BACKGROUND:Transthyretin amyloidosis (ATTR) is a heterogeneous disorder with multiorgan involvement and a genetic or nongenetic basis. OBJECTIVES: The goal of this study was to describe ATTR in the United States by using data from the THAOS (Transthyretin Amyloidosis Outcomes Survey) registry. METHODS: Demographic, clinical, and genetic features of patients enrolled in the THAOS registry in the United States (n = 390) were compared with data from patients from other regions of the world (ROW) (n = 2,140). The focus was on the phenotypic expression and survival in the majority of U.S. subjects with valine-to-isoleucine substitution at position 122 (Val122Ile) (n = 91) and wild-type ATTR (n = 189). RESULTS: U.S. subjects are older (70 vs. 46 years), more often male (85.4% vs. 50.6%), and more often of African descent (25.4% vs. 0.5%) than the ROW. A significantly higher percentage of U.S. patients with ATTR amyloid seen at cardiology sites had wild-type disease than the ROW (50.5% vs. 26.2%). In the United States, 34 different mutations (n = 201) have been reported, with the most common being Val122Ile (n = 91; 45.3%) and Thr60Ala (n = 41; 20.4%).
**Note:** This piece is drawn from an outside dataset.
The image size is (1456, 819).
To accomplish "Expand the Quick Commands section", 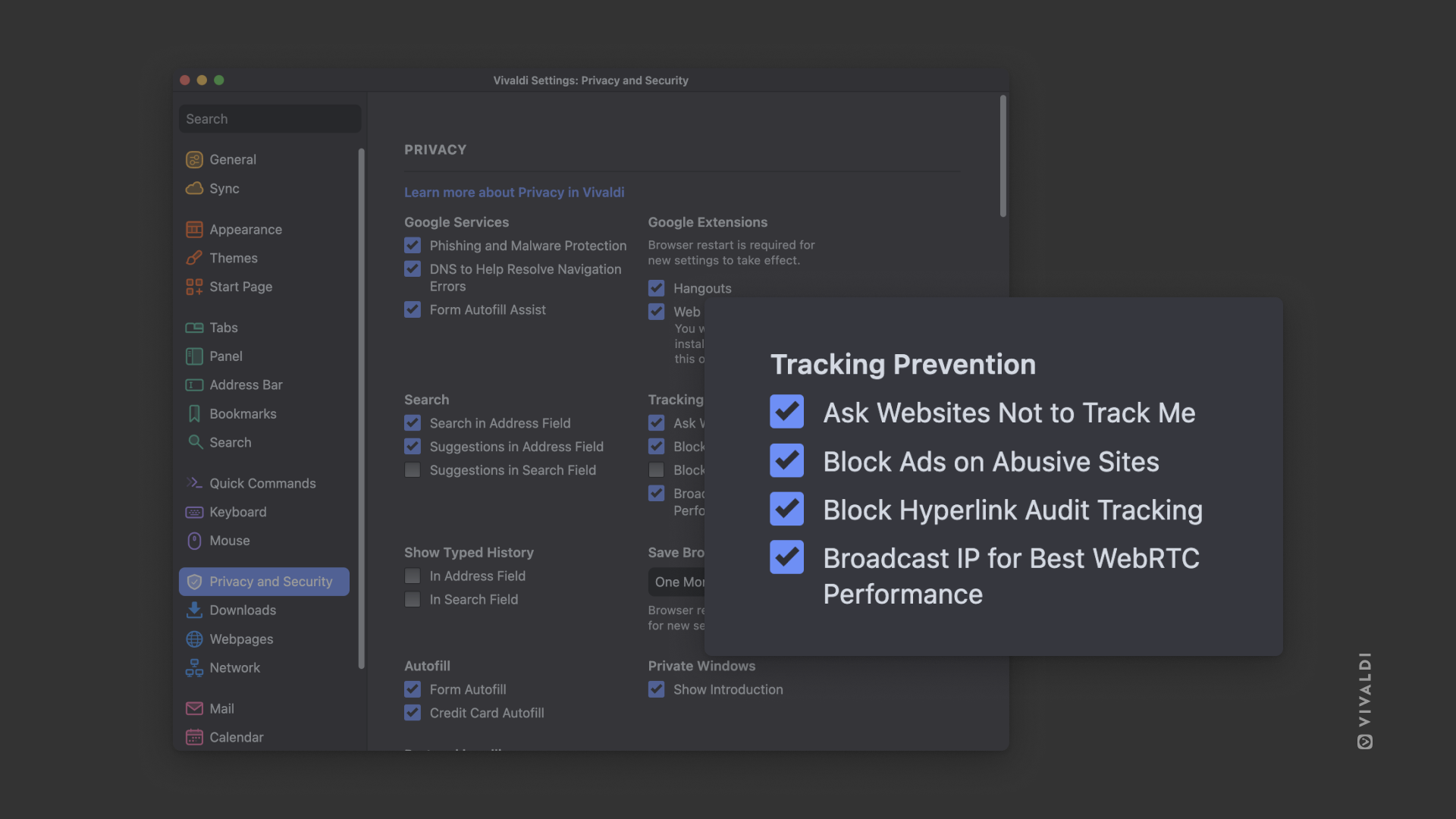I will pyautogui.click(x=262, y=484).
Overall, 91 (85%) of 107 patients with Val122Ile were from the United States, where Val122Ile subjects were younger and more often female and black than patients with wild-type disease, and had similar cardiac phenotype but a greater burden of neurologic symptoms (pain, numbness, tingling, and walking disability) and worse quality of life. Advancing age and lower mean arterial pressure, but not the presence of a transthyretin mutation, were independently associated with higher mortality from a multivariate analysis of survival. CONCLUSIONS: In the THAOS registry, ATTR in the United States is overwhelmingly a disorder of older adult male subjects with a cardiac-predominant phenotype. Val122Ile is the most common transthyretin mutation, and neurologic phenotypic expression differs between wild-type disease and Val122Ile, but survival from enrollment in THAOS does not. (Transthyretin-Associated Amyloidoses Outcome Survey [THAOS]; NCT00628745).